Sir Syed was conscious of these divisions and decided to address it by localising the European concept of nationalism.
So when the British began to club together economically, ethnically and culturally diverse groups into abstract Muslim, Hindu and Sikh communities, reformers from within these communities leveraged the idea of European nationalism to overcome the contradictions inherent in the whole idea of community-formation by the British.
But this was easier said than done. Nationalism was a modern European idea which required a particular way of understanding history, society and politics for a people to come together as a nation.
This idea was absent in India before the arrival of the British. As Muslim rule began to ebb, men such as Shariatullah and Syed Khan attempted to club the Muslims of India as a community which shared theological commonalities with Muslim communities elsewhere in the world, and especially those present in Arabia.

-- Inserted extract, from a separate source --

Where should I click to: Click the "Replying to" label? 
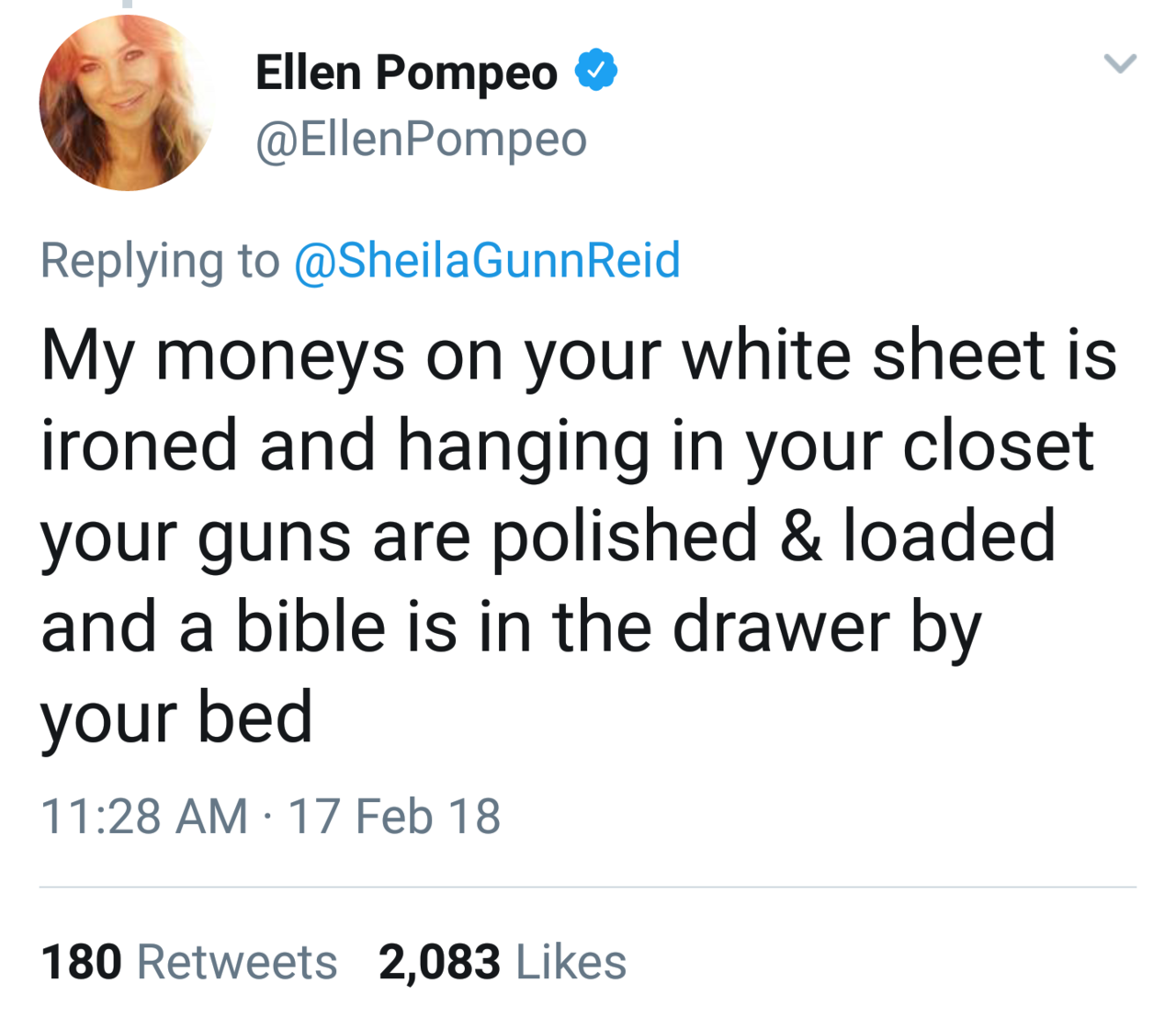tap(160, 260)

During the last days of Muslim rule, clerics in Indian mosques had begun to replace the names of Mughal kings in their sermons (khutba) with those of the rulers of the Ottoman Empire, as if to suggest that the interests of the Muslims of India were inherently rooted outside India.

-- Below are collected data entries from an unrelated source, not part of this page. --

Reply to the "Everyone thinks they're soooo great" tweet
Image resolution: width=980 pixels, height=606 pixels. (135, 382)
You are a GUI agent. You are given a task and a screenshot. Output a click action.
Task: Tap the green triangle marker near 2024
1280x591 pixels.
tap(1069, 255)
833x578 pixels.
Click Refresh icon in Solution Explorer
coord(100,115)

Indeed, the ulema had begun to conceive the Muslims of India as a unified whole, but this whole was not explained as a nation in the modern context, but as part of a larger Muslim ummah.
Sir Syed saw a problem in this approach. He decried that such an approach went against the changing tides of history.
He was perturbed by three main attitudinal negatives which he believed had crept into the psyche of the Muslims and were stemming their intellectual growth, and, consequently, causing their economic and political decline.
They were: decadence; worship of the past; and dogma.
Khan wrote that after reaching the heights of imperial power, Muslims had become decadent and lazy. When this led to them losing political power, they became overtly nostalgic about past glories which, in turn, solidified their inferiority complex (prompted by their current apathetical state in the face of the rise of the West). This caused a hardening of views in them against modernity and change and the emergence of a dogmatic attitude.
To Syed, the Muslims of India stood still, unmoving, and, in fact, refusing to move because they believed a great conspiracy had been hatched against them. He suggested that the Muslims (of India) had lost political power because ‘they had lost their ability to rule.’
He castigated the ulema for forcing the Muslims to reject science (because it was ‘Western’); he warned that such a view towards the sciences will keep Muslims buried under the weight of superstition on the one hand, and dogma on the other.
When the ulema responded by accusing him of creating divisions in a community which they were trying to unite, he wrote that since he was a reformist, his job was not to unite but to jolt members of his community by questioning established (but corrosive) social, intellectual and political norms.
He asked the ulema: The Greeks learned from the Egyptians; the Muslims from the Greeks; the Europeans from the Muslims … so what calamity will befall the Muslims if they learned from the British?
But, of course, he was using an evolutionary model of history to understand how knowledge flows between civilizations; whereas to most of his orthodox critics, history was a set of traditions passed on by one Muslim scholar to another and disseminated among the masses by the ulema and the clerics.